What makes our program work
In two words, "Mohamed Latib." He's the dean of the program, and all of the faculty regard him as a personal friend. We're all deeply enthusiastic about the guy--and we have all bought his vision of what an MBA program ought to be. He's fully aware that the stipend is chump change to each of us--and he constantly demonstrates his appreciation for what we bring to the program. He works, hard, for our personal loyalty. That's a lot different from the typical teacher's situation. (Quick quiz: does your community college president know any professor's preference in beer? Has he ever called a new faculty member to ask if he or she has a preference for a particular brand of Scotch, in order to be sure its on the bar at the cocktail reception?) He describes the MBA faculty as a family, and he means it. He works at cultivating personal and business relationships among us.
The key to Mohamed's success is that he's interested in finding people who have something to say--experts in their fields who want to talk about what they do. Yup--there's a textbook. But for each of us, there is a wealth of practical experience that we bring to the class.

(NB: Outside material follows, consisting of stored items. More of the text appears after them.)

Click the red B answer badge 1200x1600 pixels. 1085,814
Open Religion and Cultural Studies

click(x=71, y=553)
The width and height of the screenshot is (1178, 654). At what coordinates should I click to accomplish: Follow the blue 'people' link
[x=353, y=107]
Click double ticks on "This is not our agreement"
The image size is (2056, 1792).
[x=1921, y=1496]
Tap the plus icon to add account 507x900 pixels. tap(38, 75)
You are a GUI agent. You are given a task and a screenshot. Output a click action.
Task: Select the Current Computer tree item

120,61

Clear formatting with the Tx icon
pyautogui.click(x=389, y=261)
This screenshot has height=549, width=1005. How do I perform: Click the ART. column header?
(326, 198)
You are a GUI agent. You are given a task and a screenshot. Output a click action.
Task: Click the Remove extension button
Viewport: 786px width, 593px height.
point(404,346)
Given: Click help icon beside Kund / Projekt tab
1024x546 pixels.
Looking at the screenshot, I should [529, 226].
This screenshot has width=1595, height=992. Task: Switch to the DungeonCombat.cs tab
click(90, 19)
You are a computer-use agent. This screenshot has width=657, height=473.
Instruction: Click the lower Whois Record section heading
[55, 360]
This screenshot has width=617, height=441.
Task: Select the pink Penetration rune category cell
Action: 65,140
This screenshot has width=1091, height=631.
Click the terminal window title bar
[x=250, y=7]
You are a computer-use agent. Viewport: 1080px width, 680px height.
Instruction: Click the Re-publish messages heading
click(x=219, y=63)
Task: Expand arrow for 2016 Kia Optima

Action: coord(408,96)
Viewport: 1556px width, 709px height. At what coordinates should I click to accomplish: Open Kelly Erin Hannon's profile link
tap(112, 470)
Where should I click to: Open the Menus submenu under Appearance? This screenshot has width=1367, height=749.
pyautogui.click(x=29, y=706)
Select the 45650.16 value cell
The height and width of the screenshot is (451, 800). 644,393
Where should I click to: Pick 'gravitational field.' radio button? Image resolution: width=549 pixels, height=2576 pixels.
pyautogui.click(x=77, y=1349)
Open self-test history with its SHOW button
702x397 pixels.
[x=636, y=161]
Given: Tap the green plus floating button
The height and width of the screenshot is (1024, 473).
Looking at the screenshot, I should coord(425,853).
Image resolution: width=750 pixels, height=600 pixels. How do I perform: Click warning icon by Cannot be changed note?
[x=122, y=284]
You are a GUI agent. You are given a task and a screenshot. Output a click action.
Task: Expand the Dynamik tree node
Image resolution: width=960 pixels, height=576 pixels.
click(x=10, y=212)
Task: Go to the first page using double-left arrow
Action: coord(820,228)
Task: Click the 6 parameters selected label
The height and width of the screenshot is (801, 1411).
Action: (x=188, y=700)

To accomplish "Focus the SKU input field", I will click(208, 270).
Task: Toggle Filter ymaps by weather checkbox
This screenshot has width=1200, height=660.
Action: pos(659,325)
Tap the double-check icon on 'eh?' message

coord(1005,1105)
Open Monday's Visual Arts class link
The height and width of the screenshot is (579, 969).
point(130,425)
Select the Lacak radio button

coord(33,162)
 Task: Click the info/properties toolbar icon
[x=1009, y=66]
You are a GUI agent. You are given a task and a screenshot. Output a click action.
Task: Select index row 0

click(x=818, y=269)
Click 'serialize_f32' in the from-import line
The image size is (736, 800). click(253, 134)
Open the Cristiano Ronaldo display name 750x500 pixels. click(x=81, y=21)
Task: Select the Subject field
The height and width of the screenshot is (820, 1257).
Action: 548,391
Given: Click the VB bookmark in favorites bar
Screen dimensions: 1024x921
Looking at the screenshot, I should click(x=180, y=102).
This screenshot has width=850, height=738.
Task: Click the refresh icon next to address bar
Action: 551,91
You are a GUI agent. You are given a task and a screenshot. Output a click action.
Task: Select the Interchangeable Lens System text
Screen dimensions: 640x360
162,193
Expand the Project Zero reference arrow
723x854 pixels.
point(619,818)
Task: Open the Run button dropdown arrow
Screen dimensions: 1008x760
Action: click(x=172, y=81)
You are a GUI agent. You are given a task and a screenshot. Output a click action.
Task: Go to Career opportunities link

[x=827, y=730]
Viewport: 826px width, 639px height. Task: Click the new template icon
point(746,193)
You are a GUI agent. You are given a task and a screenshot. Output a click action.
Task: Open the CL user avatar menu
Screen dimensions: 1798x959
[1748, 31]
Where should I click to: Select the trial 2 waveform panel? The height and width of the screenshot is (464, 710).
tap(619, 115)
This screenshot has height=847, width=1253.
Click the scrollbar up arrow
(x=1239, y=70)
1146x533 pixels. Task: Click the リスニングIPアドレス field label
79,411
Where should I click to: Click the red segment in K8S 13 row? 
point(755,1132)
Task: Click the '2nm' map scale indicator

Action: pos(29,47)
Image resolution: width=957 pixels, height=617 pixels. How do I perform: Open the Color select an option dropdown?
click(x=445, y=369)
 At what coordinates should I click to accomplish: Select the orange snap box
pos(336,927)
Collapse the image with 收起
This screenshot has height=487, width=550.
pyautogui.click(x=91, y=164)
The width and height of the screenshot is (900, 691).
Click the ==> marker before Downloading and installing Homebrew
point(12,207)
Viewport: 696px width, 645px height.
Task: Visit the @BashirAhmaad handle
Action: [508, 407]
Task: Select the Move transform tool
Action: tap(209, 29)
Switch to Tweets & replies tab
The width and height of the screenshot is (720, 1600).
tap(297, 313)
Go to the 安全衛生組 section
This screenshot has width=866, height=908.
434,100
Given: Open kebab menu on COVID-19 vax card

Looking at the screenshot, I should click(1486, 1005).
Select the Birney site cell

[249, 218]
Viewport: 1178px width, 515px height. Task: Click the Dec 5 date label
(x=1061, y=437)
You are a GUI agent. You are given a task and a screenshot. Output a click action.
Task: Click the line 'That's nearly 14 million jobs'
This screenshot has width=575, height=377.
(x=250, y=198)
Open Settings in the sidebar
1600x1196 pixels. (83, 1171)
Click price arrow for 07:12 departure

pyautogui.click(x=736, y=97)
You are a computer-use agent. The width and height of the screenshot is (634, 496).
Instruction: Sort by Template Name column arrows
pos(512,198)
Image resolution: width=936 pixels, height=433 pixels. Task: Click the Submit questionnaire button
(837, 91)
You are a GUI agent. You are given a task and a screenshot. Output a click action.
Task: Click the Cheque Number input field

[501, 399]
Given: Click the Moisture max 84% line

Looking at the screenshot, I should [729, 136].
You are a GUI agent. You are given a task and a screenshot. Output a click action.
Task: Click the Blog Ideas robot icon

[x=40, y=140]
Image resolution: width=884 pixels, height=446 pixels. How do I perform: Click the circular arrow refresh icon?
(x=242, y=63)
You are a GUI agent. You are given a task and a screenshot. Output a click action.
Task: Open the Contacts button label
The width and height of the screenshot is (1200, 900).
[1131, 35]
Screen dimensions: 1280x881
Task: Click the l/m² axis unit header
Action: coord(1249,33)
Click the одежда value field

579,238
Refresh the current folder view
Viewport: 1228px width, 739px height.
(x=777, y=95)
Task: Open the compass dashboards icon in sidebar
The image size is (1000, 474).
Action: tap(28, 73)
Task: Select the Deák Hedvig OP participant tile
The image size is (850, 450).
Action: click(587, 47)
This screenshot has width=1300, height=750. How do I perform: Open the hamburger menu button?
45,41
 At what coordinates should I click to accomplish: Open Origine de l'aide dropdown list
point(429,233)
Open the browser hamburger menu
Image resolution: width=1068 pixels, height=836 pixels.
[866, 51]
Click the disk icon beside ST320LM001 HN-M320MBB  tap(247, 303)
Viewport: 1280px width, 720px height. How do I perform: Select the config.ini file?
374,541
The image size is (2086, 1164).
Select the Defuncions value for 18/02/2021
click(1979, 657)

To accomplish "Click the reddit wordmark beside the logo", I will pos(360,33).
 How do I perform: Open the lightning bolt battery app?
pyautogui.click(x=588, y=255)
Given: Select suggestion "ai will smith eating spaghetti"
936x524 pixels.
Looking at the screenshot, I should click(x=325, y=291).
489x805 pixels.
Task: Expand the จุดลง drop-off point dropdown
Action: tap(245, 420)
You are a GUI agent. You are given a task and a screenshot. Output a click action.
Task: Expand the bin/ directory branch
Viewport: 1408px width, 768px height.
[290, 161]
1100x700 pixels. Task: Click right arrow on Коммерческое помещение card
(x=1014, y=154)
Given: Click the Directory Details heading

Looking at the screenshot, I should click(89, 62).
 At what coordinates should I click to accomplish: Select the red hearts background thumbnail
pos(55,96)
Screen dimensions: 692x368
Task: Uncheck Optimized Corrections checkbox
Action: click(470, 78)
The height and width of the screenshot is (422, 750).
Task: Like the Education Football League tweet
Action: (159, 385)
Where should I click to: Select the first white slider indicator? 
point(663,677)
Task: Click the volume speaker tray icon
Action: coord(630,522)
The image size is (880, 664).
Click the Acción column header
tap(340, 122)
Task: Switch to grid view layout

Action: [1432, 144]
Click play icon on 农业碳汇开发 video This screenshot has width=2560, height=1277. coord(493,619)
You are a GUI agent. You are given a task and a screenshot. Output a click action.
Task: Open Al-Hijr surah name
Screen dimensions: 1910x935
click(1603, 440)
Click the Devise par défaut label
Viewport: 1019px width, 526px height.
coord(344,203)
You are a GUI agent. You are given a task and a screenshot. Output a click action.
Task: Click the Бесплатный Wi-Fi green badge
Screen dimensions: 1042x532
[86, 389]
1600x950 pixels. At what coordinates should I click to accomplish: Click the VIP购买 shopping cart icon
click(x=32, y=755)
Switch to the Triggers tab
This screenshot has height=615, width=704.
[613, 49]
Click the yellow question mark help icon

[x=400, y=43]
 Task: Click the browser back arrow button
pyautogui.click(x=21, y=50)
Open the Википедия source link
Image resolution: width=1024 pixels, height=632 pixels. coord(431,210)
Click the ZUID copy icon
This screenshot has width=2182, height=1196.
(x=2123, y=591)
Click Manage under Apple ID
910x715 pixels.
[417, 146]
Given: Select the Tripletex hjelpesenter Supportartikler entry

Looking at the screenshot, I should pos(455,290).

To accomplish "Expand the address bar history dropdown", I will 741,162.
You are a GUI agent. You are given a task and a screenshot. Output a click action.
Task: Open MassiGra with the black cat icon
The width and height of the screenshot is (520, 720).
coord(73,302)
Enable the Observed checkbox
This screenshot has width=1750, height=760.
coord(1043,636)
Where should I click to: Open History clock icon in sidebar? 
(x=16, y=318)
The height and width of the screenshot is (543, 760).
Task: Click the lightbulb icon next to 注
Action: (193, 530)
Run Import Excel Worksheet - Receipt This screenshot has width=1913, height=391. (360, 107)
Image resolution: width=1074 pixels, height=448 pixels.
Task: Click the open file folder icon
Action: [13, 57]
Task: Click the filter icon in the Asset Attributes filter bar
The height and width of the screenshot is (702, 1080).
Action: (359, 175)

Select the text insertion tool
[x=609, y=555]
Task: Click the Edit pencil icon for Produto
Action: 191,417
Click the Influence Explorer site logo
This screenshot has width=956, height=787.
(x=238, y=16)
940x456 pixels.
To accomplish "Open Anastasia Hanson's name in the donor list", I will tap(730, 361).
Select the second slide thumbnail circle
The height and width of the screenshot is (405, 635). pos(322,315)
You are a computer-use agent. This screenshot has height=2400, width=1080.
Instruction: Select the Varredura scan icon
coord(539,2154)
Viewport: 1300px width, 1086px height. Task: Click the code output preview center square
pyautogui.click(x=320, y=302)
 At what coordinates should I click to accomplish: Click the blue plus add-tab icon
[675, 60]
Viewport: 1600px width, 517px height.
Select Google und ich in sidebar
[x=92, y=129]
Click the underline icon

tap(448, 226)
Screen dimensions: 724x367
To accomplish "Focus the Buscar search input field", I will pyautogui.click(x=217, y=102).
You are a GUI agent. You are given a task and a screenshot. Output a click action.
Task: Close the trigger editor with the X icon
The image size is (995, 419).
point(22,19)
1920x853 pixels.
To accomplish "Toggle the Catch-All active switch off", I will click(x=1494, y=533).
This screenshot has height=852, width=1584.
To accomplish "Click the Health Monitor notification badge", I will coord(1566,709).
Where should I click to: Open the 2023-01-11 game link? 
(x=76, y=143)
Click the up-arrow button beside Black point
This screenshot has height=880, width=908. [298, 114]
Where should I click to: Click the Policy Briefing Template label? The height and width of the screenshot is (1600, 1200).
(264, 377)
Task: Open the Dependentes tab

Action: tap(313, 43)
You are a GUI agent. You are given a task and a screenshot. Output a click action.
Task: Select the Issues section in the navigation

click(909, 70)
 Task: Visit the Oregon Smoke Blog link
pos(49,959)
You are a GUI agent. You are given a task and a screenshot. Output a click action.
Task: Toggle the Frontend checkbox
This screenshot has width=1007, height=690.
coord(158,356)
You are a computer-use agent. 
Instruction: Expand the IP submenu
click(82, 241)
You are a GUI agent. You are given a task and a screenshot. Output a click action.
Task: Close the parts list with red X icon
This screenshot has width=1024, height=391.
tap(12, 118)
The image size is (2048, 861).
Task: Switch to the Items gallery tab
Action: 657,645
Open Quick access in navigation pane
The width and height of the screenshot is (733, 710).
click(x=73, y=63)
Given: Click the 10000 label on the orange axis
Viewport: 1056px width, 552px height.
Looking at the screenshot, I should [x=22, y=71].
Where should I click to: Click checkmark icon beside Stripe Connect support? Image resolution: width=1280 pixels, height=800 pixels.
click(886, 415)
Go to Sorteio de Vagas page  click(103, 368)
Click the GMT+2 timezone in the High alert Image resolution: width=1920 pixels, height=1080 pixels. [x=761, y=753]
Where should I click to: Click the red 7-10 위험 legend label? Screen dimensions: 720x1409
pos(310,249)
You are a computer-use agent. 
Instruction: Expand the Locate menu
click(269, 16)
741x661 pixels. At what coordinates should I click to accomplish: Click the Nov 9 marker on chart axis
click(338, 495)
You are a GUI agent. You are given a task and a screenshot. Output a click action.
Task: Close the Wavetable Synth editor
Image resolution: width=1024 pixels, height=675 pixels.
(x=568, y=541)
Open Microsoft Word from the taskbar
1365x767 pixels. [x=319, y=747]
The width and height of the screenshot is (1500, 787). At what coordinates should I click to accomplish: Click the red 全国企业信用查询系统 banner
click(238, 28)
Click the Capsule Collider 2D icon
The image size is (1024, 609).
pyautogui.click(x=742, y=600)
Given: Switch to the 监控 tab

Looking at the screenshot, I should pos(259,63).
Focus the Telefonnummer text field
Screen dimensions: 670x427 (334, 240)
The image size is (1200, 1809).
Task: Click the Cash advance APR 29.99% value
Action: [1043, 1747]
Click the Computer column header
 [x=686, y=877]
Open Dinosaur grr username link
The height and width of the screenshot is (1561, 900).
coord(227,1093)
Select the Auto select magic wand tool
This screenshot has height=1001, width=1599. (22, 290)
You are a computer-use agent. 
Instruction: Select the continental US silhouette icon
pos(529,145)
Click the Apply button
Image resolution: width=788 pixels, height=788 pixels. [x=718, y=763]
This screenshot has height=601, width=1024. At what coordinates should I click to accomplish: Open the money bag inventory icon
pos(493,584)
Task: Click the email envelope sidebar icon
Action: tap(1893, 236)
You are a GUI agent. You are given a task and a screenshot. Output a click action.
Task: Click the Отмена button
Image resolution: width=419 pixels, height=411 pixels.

Find the enthusiasts, and hire 'em
Imitate Mohamed's success: don't look for academics who understand technology. They're all trying to get jobs at better-paying (or more prestigious) schools. Look for geeks who can teach. Find the consultant, find the reseller, find the IT guy at a local corporation. Find somebody who can express enthusiasm about the subject--find somebody who does programming for a living, who understands why source code control matters, who understands why documentation is important. Offer the guy an adjunct role, pay him a couple of bucks, and show him that he's appreciated. Give him a soapbox to stand on, and let him rant away--he may well be the best teacher your students ever have.